215 2014-12-08 17:12:22 <sipa> hearn: wth?
216 2014-12-08 17:12:51 <hearn> https://www.reddit.com/r/Bitcoin/comments/2onm5r/blockchaininfo_security_disclosure/
217 2014-12-08 17:13:15 <hearn> wumpus: it's a bit hard to tell what's going on but it appears b.i did something to their RNG such that every tx (?) reused an R value. or close to every, perhaps
218 2014-12-08 17:13:16 <hearn> not sure
219 2014-12-08 17:13:27 <hearn> but about $100k worth of coin got leaked within a few hours, it seems
220 2014-12-08 17:16:23 <wumpus> in that link they speak about generating addresses, so it sounds like they generated predictable private keys, but it makes sense a bad rng would affect nonces as well
221 2014-12-08 17:16:34 <paveljanik> here it is https://github.com/blockchain/My-Wallet/commit/98d5a7ca59ef04d06ac6aee468634b12975a0f5c
222 2014-12-08 17:18:12 <wumpus>  // extract some randomness from Math.random() *cringe*
223 2014-12-08 17:19:05 <hearn> i wonder where the bug exactly lies? i'm guessing maybe new Int32Array(rng_psize/4) didn't evaluate to what was expected?
224 2014-12-08 17:19:34 <gmaxwell> wumpus: I don't know why after multiple hundreds of bitcoin loss they still refuse to stop using things like homebrew rngs and use the browsers strong cryptographic rng (and refuse to run if its not available).
225 2014-12-08 17:19:36 <hearn> although this whole construct looks scary. it's using the browser crypto RNG as input to a custom javascript "userland" rng
226 2014-12-08 17:19:53 <hearn> easy to mess that up. as the android team learned the hard way.
227 2014-12-08 17:20:11 <gmaxwell> hearn: yes, it doesn't even require the cryptographic rng be available.
228 2014-12-08 17:20:54 <gmaxwell> hearn: looked like it was wiping out its state and ending up only seeding it with the time.

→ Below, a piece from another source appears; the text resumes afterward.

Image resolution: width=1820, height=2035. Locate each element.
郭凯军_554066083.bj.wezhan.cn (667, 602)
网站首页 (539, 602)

Though it's hard to tell, they force pushed that repository several times and the history there looks inconsistent with what it was last night.

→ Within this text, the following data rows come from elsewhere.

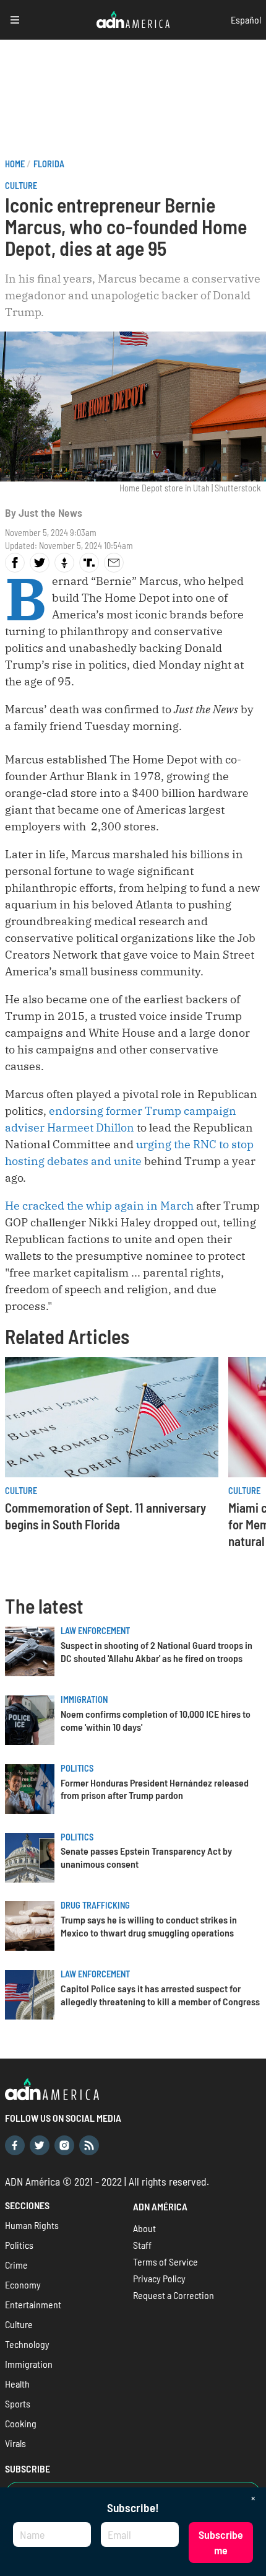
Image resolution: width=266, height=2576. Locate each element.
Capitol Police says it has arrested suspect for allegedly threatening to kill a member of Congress (160, 1994)
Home (15, 164)
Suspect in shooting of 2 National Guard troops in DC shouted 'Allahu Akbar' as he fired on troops (156, 1651)
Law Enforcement (95, 1630)
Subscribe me (221, 2542)
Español (246, 19)
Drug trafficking (95, 1905)
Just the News (50, 512)
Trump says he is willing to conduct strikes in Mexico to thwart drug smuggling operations (149, 1926)
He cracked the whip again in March (99, 1205)
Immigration (84, 1699)
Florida (48, 164)
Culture (21, 185)
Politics (77, 1768)
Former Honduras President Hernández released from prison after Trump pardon (155, 1789)
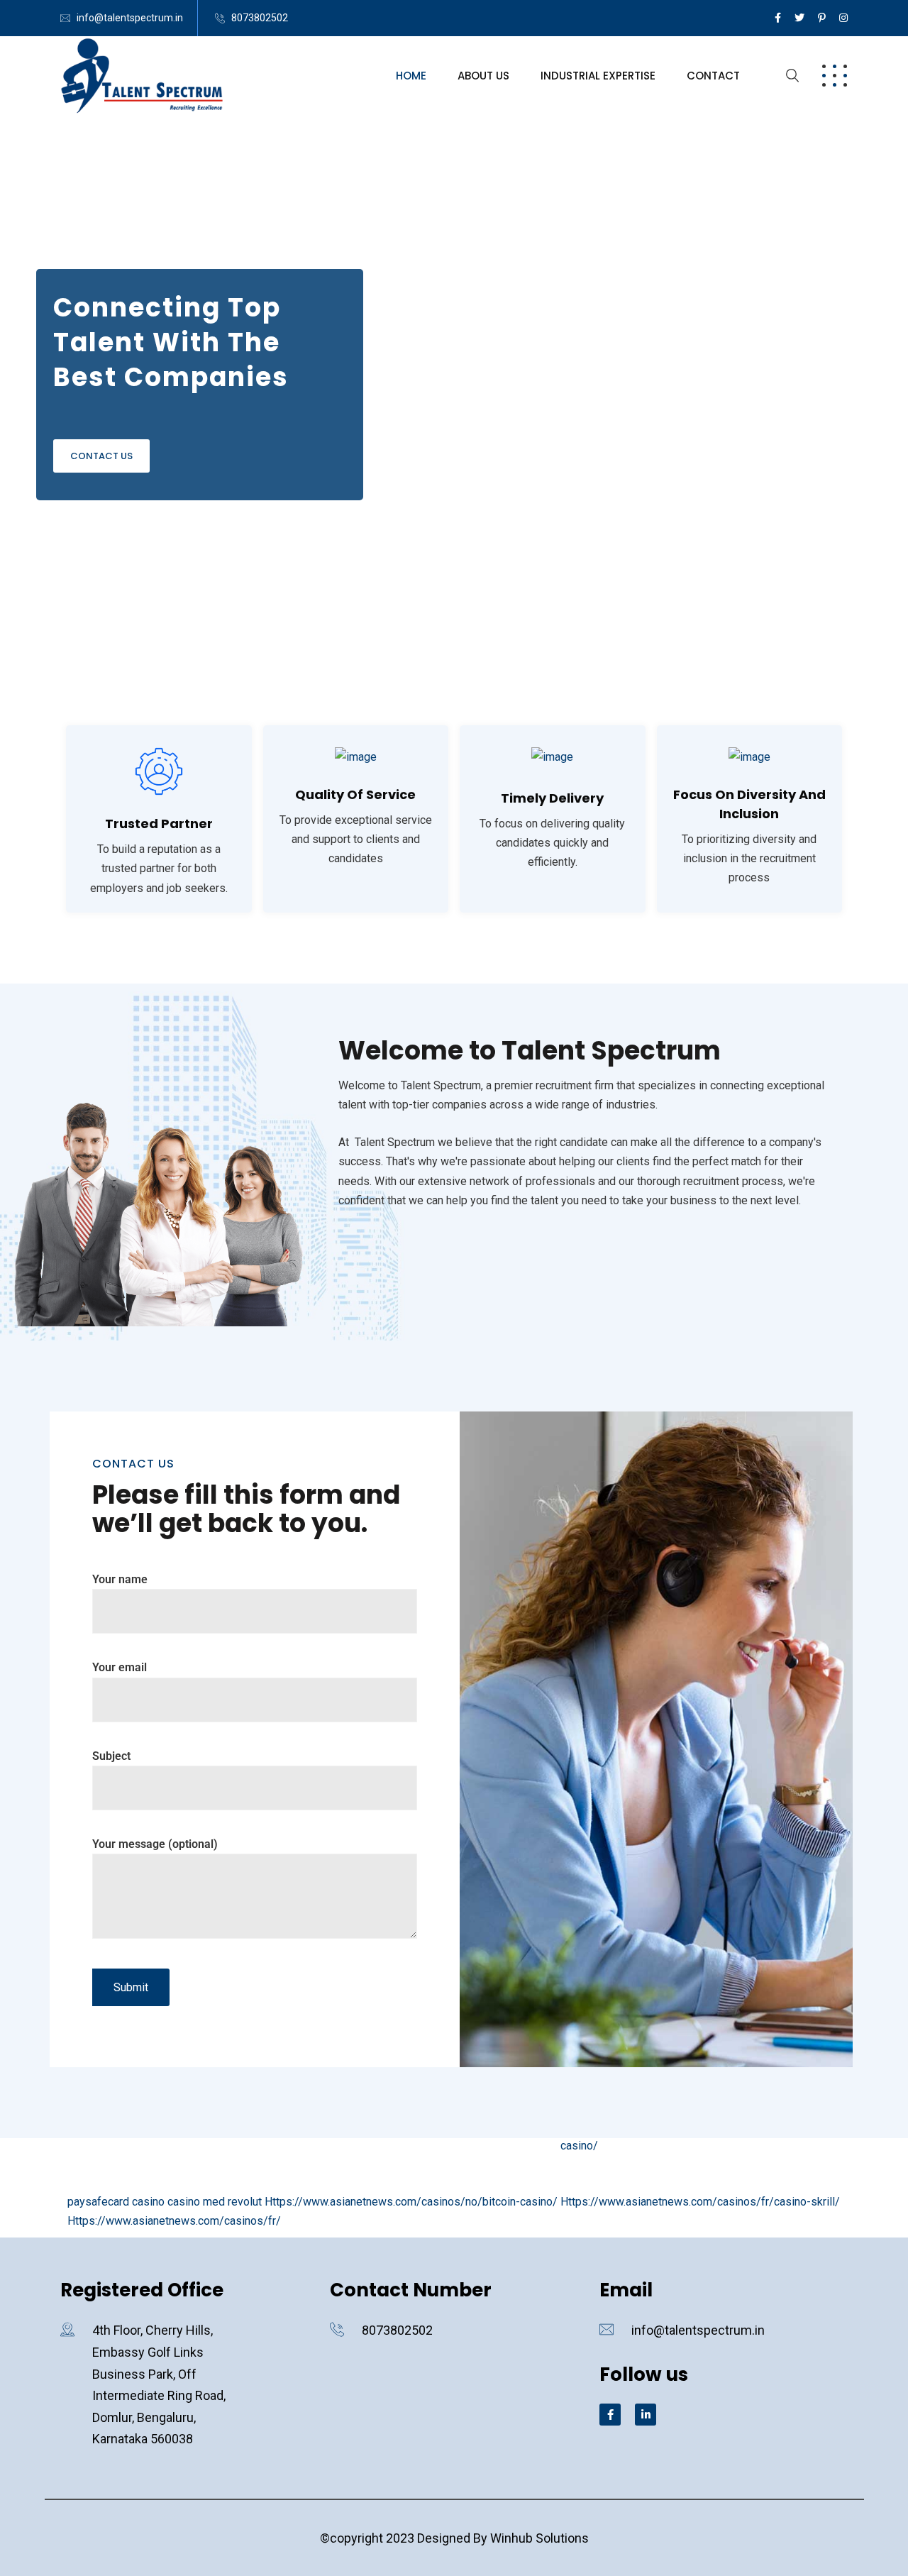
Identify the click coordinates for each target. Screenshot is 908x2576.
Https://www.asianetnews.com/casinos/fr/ (174, 2221)
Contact (713, 75)
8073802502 (259, 17)
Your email (119, 1667)
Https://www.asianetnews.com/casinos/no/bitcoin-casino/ (411, 2201)
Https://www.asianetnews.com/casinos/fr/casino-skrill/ (700, 2201)
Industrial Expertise (598, 75)
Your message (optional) (155, 1844)
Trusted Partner (159, 823)
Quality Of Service (355, 794)
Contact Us (101, 456)
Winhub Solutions (539, 2538)
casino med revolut (214, 2201)
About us (483, 75)
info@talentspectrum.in (130, 17)
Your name (120, 1579)
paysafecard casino (116, 2201)
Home (411, 75)
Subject (111, 1756)
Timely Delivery (552, 798)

229 2014-12-08 17:21:29 <paveljanik> looks like it is -        _window.crypto.getRandomValues(word_array);  for _window.msCrypto?
230 2014-12-08 17:21:45 <wumpus> gmaxwell: "mixing a value into the random pool" using just xor, what could possibly go wrong
231 2014-12-08 17:22:34 <wumpus> gmaxwell: right, they definitely should just use the system's rng and bail out if not available
232 2014-12-08 17:22:56 <wumpus> mixing an entropy pool seems like a definite 'don't try this at home'
233 2014-12-08 17:23:37 <gmaxwell> paveljanik: it uses it but not directly and not mandatorily. The prior huge losses from an rng was because they changed things around so that signing ran in webworkers where it wasn't available and if fell back to math.random (a 32 or 48 bit LCG seeded by time in most browsers)

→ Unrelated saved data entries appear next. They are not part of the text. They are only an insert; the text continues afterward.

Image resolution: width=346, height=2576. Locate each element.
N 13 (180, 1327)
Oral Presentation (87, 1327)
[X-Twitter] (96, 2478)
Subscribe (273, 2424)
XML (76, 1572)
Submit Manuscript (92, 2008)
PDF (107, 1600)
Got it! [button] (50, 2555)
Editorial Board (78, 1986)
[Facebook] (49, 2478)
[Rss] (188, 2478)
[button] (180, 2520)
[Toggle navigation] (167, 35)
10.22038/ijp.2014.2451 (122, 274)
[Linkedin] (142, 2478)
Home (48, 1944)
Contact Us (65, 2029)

234 2014-12-08 17:24:23 <gmaxwell> I like to analyize failures else where to see what lessons can be extracted to prevent future failures, but I didn't see anything here that hadn't already been cautioned against.
235 2014-12-08 17:25:28 <hearn> actually this was a good kick for me. it reminded me that the workaround i wrote for the android rng issue was never integrated into bitcoinj directly, it was added into wallet apps themselves.
236 2014-12-08 17:25:47 <hearn> if someone were to write a new android wallet that wasn't based on andreas' and they forgot about/didn't know about the android screwup, they might forget to use the workaround. it should be integrated.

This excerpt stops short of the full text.